* **TASK TO COMPLETE**: Return the entire listing, word for word.
BEGIN RECORDED INFORMATION
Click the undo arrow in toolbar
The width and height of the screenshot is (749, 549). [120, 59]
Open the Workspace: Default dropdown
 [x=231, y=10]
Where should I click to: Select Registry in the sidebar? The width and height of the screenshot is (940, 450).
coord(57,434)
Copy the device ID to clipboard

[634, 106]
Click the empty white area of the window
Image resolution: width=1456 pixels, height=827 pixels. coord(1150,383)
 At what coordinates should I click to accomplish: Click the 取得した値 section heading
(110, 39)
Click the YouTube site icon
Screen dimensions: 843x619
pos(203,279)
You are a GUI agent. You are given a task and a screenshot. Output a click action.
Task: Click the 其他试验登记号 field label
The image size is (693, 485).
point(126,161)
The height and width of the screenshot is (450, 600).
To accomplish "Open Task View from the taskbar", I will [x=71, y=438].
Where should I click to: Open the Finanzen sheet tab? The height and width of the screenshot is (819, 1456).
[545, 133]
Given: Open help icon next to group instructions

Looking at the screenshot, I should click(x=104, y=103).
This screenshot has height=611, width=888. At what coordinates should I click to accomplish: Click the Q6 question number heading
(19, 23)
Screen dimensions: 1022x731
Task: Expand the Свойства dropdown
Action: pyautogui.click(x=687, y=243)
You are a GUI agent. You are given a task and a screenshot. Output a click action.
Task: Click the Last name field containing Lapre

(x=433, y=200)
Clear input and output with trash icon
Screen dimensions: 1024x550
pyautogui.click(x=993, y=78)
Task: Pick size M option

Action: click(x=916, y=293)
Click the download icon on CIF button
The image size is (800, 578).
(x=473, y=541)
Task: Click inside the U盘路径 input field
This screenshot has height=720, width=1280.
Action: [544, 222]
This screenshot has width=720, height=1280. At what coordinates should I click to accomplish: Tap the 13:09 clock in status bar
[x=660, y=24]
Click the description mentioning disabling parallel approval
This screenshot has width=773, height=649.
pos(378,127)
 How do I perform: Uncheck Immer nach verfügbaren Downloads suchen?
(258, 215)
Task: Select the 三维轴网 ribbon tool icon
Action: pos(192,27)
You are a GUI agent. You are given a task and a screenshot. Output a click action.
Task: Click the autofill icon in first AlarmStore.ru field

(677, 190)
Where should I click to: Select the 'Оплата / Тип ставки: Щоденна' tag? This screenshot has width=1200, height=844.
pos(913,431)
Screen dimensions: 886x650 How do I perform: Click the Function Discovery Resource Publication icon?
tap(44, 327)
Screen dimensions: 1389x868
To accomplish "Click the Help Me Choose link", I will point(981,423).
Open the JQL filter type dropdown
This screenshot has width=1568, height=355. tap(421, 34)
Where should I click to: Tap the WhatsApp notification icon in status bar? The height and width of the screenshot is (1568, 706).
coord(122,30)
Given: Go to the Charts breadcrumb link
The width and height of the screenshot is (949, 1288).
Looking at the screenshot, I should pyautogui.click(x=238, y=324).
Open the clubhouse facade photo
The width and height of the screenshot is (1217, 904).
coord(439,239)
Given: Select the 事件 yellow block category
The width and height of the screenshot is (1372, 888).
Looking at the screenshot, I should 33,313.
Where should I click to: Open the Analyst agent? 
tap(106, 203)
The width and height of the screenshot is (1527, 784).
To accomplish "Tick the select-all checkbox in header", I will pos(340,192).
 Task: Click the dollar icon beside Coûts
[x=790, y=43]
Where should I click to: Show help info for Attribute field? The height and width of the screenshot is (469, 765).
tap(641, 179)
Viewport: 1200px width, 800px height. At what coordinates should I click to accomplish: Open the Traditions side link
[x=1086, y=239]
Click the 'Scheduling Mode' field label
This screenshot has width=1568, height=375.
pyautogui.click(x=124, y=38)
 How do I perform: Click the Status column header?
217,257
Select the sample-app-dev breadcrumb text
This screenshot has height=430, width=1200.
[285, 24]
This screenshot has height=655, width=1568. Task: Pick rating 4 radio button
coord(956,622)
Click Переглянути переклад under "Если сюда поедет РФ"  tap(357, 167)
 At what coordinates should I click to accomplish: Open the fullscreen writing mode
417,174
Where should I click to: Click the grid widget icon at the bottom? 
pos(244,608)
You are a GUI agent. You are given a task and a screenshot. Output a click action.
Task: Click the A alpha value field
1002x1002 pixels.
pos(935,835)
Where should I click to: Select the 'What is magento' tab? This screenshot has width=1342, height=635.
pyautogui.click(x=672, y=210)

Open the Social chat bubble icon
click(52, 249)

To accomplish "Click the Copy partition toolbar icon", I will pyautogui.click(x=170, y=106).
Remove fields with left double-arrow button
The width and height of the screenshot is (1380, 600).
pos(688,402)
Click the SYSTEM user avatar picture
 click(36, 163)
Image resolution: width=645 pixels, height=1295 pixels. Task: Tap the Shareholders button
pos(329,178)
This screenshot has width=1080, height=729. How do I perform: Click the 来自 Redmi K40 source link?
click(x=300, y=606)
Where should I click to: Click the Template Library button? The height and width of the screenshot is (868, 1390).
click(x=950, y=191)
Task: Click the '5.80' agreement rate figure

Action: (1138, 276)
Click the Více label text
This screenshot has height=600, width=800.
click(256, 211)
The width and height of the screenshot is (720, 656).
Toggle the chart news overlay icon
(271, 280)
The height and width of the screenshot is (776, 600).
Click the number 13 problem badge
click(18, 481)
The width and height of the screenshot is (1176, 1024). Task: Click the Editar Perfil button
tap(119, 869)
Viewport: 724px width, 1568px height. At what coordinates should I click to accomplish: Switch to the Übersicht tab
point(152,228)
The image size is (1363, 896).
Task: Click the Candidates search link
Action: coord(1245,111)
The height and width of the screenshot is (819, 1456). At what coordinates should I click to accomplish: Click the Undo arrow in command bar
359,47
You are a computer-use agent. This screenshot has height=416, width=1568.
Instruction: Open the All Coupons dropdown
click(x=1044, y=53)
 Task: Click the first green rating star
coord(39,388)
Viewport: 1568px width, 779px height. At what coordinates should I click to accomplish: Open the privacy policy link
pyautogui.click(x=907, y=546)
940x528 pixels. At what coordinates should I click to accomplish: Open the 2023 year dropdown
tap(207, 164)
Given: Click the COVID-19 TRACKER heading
END RECORDED INFORMATION
* **RESULT FOR THIS EXERCISE**:
Click the undo arrow in toolbar
The width and height of the screenshot is (749, 549). [120, 59]
Open the Workspace: Default dropdown
 [x=231, y=10]
Where should I click to: Select Registry in the sidebar? The width and height of the screenshot is (940, 450).
coord(57,434)
Copy the device ID to clipboard

[634, 106]
Click the empty white area of the window
Image resolution: width=1456 pixels, height=827 pixels. coord(1150,383)
 At what coordinates should I click to accomplish: Click the 取得した値 section heading
(110, 39)
Click the YouTube site icon
Screen dimensions: 843x619
pos(203,279)
You are a GUI agent. You are given a task and a screenshot. Output a click action.
Task: Click the 其他试验登记号 field label
The image size is (693, 485).
point(126,161)
The height and width of the screenshot is (450, 600).
To accomplish "Open Task View from the taskbar", I will [x=71, y=438].
Where should I click to: Open the Finanzen sheet tab? The height and width of the screenshot is (819, 1456).
[545, 133]
Given: Open help icon next to group instructions

Looking at the screenshot, I should click(x=104, y=103).
This screenshot has height=611, width=888. At what coordinates should I click to accomplish: Click the Q6 question number heading
(19, 23)
Screen dimensions: 1022x731
Task: Expand the Свойства dropdown
Action: pyautogui.click(x=687, y=243)
You are a GUI agent. You are given a task and a screenshot. Output a click action.
Task: Click the Last name field containing Lapre

(x=433, y=200)
Clear input and output with trash icon
Screen dimensions: 1024x550
pyautogui.click(x=993, y=78)
Task: Pick size M option

Action: click(x=916, y=293)
Click the download icon on CIF button
The image size is (800, 578).
(x=473, y=541)
Task: Click inside the U盘路径 input field
This screenshot has height=720, width=1280.
Action: [544, 222]
This screenshot has width=720, height=1280. At what coordinates should I click to accomplish: Tap the 13:09 clock in status bar
[x=660, y=24]
Click the description mentioning disabling parallel approval
This screenshot has width=773, height=649.
pos(378,127)
 How do I perform: Uncheck Immer nach verfügbaren Downloads suchen?
(258, 215)
Task: Select the 三维轴网 ribbon tool icon
Action: pos(192,27)
You are a GUI agent. You are given a task and a screenshot. Output a click action.
Task: Click the autofill icon in first AlarmStore.ru field

(677, 190)
Where should I click to: Select the 'Оплата / Тип ставки: Щоденна' tag? This screenshot has width=1200, height=844.
pos(913,431)
Screen dimensions: 886x650 How do I perform: Click the Function Discovery Resource Publication icon?
tap(44, 327)
Screen dimensions: 1389x868
To accomplish "Click the Help Me Choose link", I will point(981,423).
Open the JQL filter type dropdown
This screenshot has width=1568, height=355. tap(421, 34)
Where should I click to: Tap the WhatsApp notification icon in status bar? The height and width of the screenshot is (1568, 706).
coord(122,30)
Given: Go to the Charts breadcrumb link
The width and height of the screenshot is (949, 1288).
Looking at the screenshot, I should pyautogui.click(x=238, y=324).
Open the clubhouse facade photo
The width and height of the screenshot is (1217, 904).
coord(439,239)
Given: Select the 事件 yellow block category
The width and height of the screenshot is (1372, 888).
Looking at the screenshot, I should 33,313.
Where should I click to: Open the Analyst agent? 
tap(106, 203)
The width and height of the screenshot is (1527, 784).
To accomplish "Tick the select-all checkbox in header", I will pos(340,192).
 Task: Click the dollar icon beside Coûts
[x=790, y=43]
Where should I click to: Show help info for Attribute field? The height and width of the screenshot is (469, 765).
tap(641, 179)
Viewport: 1200px width, 800px height. At what coordinates should I click to accomplish: Open the Traditions side link
[x=1086, y=239]
Click the 'Scheduling Mode' field label
This screenshot has width=1568, height=375.
pyautogui.click(x=124, y=38)
 How do I perform: Click the Status column header?
217,257
Select the sample-app-dev breadcrumb text
This screenshot has height=430, width=1200.
[285, 24]
This screenshot has height=655, width=1568. Task: Pick rating 4 radio button
coord(956,622)
Click Переглянути переклад under "Если сюда поедет РФ"  tap(357, 167)
 At what coordinates should I click to accomplish: Open the fullscreen writing mode
417,174
Where should I click to: Click the grid widget icon at the bottom? 
pos(244,608)
You are a GUI agent. You are given a task and a screenshot. Output a click action.
Task: Click the A alpha value field
1002x1002 pixels.
pos(935,835)
Where should I click to: Select the 'What is magento' tab? This screenshot has width=1342, height=635.
pyautogui.click(x=672, y=210)

Open the Social chat bubble icon
click(52, 249)

To accomplish "Click the Copy partition toolbar icon", I will pyautogui.click(x=170, y=106).
Remove fields with left double-arrow button
The width and height of the screenshot is (1380, 600).
pos(688,402)
Click the SYSTEM user avatar picture
 click(36, 163)
Image resolution: width=645 pixels, height=1295 pixels. Task: Tap the Shareholders button
pos(329,178)
This screenshot has width=1080, height=729. How do I perform: Click the 来自 Redmi K40 source link?
click(x=300, y=606)
Where should I click to: Click the Template Library button? The height and width of the screenshot is (868, 1390).
click(x=950, y=191)
Task: Click the '5.80' agreement rate figure

Action: (1138, 276)
Click the Více label text
This screenshot has height=600, width=800.
click(256, 211)
The width and height of the screenshot is (720, 656).
Toggle the chart news overlay icon
(271, 280)
The height and width of the screenshot is (776, 600).
Click the number 13 problem badge
click(18, 481)
The width and height of the screenshot is (1176, 1024). Task: Click the Editar Perfil button
tap(119, 869)
Viewport: 724px width, 1568px height. At what coordinates should I click to accomplish: Switch to the Übersicht tab
point(152,228)
The image size is (1363, 896).
Task: Click the Candidates search link
Action: coord(1245,111)
The height and width of the screenshot is (819, 1456). At what coordinates should I click to accomplish: Click the Undo arrow in command bar
359,47
You are a computer-use agent. This screenshot has height=416, width=1568.
Instruction: Open the All Coupons dropdown
click(x=1044, y=53)
 Task: Click the first green rating star
coord(39,388)
Viewport: 1568px width, 779px height. At what coordinates should I click to accomplish: Open the privacy policy link
pyautogui.click(x=907, y=546)
940x528 pixels. At what coordinates should I click to accomplish: Open the 2023 year dropdown
tap(207, 164)
Given: Click the COVID-19 TRACKER heading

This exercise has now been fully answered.